I used the following code to list all data sets built into R.
#data(package = .packages(all.available = TRUE))
I chose ‘msleep’, which describes the sleep patterns of mammals along with several other important descriptors. I used this dataset for Discussion 11 when the assignment was to check the assumptions of the linear model. For this discussion, I’ll be adapting the columns into a multivariate model to predict the total sleep in hours.
print(head(msleep))
## # A tibble: 6 x 11
## name genus vore order conservation sleep_total sleep_rem sleep_cycle awake
## <chr> <chr> <chr> <chr> <chr> <dbl> <dbl> <dbl> <dbl>
## 1 Chee~ Acin~ carni Carn~ lc 12.1 NA NA 11.9
## 2 Owl ~ Aotus omni Prim~ <NA> 17 1.8 NA 7
## 3 Moun~ Aplo~ herbi Rode~ nt 14.4 2.4 NA 9.6
## 4 Grea~ Blar~ omni Sori~ lc 14.9 2.3 0.133 9.1
## 5 Cow Bos herbi Arti~ domesticated 4 0.7 0.667 20
## 6 Thre~ Brad~ herbi Pilo~ <NA> 14.4 2.2 0.767 9.6
## # ... with 2 more variables: brainwt <dbl>, bodywt <dbl>
colnames(msleep)
## [1] "name" "genus" "vore" "order" "conservation"
## [6] "sleep_total" "sleep_rem" "sleep_cycle" "awake" "brainwt"
## [11] "bodywt"
print(nrow(msleep))
## [1] 83
In my previous discusison, I divided brain weight by body weight to find the proportion of brain weight relative to body weight. I’ll do this again for the multiple regression. I also did a little research into the colleciton of this data, which is based on regressions in the following paper by Savage et al., https://www.pnas.org/content/104/3/1051. For this reason, I’m also going to include the root of body weight as an accepted measure of metabolism. I also expressed rem sleep as a proportion of total sleep.
msleep_df <- msleep
msleep_df$brainprop <- 100*(round(msleep$brainwt/msleep$bodywt,3))

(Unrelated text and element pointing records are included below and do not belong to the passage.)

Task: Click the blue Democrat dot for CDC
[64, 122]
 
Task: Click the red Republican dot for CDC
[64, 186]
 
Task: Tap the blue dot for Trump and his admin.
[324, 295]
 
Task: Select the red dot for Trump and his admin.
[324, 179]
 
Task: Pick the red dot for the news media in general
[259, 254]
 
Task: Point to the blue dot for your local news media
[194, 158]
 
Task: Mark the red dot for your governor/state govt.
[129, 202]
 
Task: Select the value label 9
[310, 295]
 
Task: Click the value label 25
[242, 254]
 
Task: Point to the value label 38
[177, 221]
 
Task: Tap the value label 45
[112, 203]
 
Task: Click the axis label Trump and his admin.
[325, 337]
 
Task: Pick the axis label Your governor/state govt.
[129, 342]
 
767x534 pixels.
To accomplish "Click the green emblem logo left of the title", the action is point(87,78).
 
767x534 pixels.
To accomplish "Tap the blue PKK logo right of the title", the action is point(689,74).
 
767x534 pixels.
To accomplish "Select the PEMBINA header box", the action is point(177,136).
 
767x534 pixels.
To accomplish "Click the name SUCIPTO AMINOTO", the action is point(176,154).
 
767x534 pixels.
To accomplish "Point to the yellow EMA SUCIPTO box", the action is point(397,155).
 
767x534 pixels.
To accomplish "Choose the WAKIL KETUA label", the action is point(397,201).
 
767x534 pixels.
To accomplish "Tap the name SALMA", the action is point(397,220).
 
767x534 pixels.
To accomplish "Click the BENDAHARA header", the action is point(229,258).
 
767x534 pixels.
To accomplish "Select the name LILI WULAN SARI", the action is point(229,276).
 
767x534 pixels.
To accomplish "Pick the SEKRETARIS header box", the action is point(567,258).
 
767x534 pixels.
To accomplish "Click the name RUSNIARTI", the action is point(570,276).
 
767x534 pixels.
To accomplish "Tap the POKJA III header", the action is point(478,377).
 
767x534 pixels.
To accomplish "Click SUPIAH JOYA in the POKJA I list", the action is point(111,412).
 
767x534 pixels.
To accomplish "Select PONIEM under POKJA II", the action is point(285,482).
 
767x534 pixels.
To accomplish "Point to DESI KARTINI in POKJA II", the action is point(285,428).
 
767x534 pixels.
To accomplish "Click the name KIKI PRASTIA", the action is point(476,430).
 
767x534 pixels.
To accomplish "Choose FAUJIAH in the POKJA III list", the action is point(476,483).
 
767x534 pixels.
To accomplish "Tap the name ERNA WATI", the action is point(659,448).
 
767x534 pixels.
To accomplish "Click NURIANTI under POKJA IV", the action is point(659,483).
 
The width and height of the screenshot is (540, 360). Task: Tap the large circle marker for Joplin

msleep_df$remprop <- 100*(round(msleep$sleep_rem/msleep$sleep_total,3))
glimpse(msleep_df)
## Rows: 83
## Columns: 13
## $ name <chr> "Cheetah", "Owl monkey", "Mountain beaver", "Greater s...
## $ genus <chr> "Acinonyx", "Aotus", "Aplodontia", "Blarina", "Bos", "...
## $ vore <chr> "carni", "omni", "herbi", "omni", "herbi", "herbi", "c...
## $ order <chr> "Carnivora", "Primates", "Rodentia", "Soricomorpha", "...
## $ conservation <chr> "lc", NA, "nt", "lc", "domesticated", NA, "vu", NA, "d...
## $ sleep_total <dbl> 12.1, 17.0, 14.4, 14.9, 4.0, 14.4, 8.7, 7.0, 10.1, 3.0...
## $ sleep_rem <dbl> NA, 1.8, 2.4, 2.3, 0.7, 2.2, 1.4, NA, 2.9, NA, 0.6, 0....
## $ sleep_cycle <dbl> NA, NA, NA, 0.1333333, 0.6666667, 0.7666667, 0.3833333...
## $ awake <dbl> 11.9, 7.0, 9.6, 9.1, 20.0, 9.6, 15.3, 17.0, 13.9, 21.0...
## $ brainwt <dbl> NA, 0.01550, NA, 0.00029, 0.42300, NA, NA, NA, 0.07000...
## $ bodywt <dbl> 50.000, 0.480, 1.350, 0.019, 600.000, 3.850, 20.490, 0...
## $ brainprop <dbl> NA, 3.2, NA, 1.5, 0.1, NA, NA, NA, 0.5, 0.7, 0.3, 0.8,...
## $ remprop <dbl> NA, 10.6, 16.7, 15.4, 17.5, 15.3, 16.1, NA, 28.7, NA, ...
100*round(sum(is.na(msleep_df$brainprop))/nrow(msleep_df),3)
## [1] 32.5
The most informative variables to explore are all except name and genus. I believe both of these are too specific to be a meaningful input. This means I’ll be considering an initial 9 variables to predict sleep total. Also of note are the three categorical variables that still have class of character. I will convert them to factors to detect their missing values.
msleep_df$vore <- factor(msleep_df$vore)
msleep_df$conservation <- factor(msleep_df$conservation)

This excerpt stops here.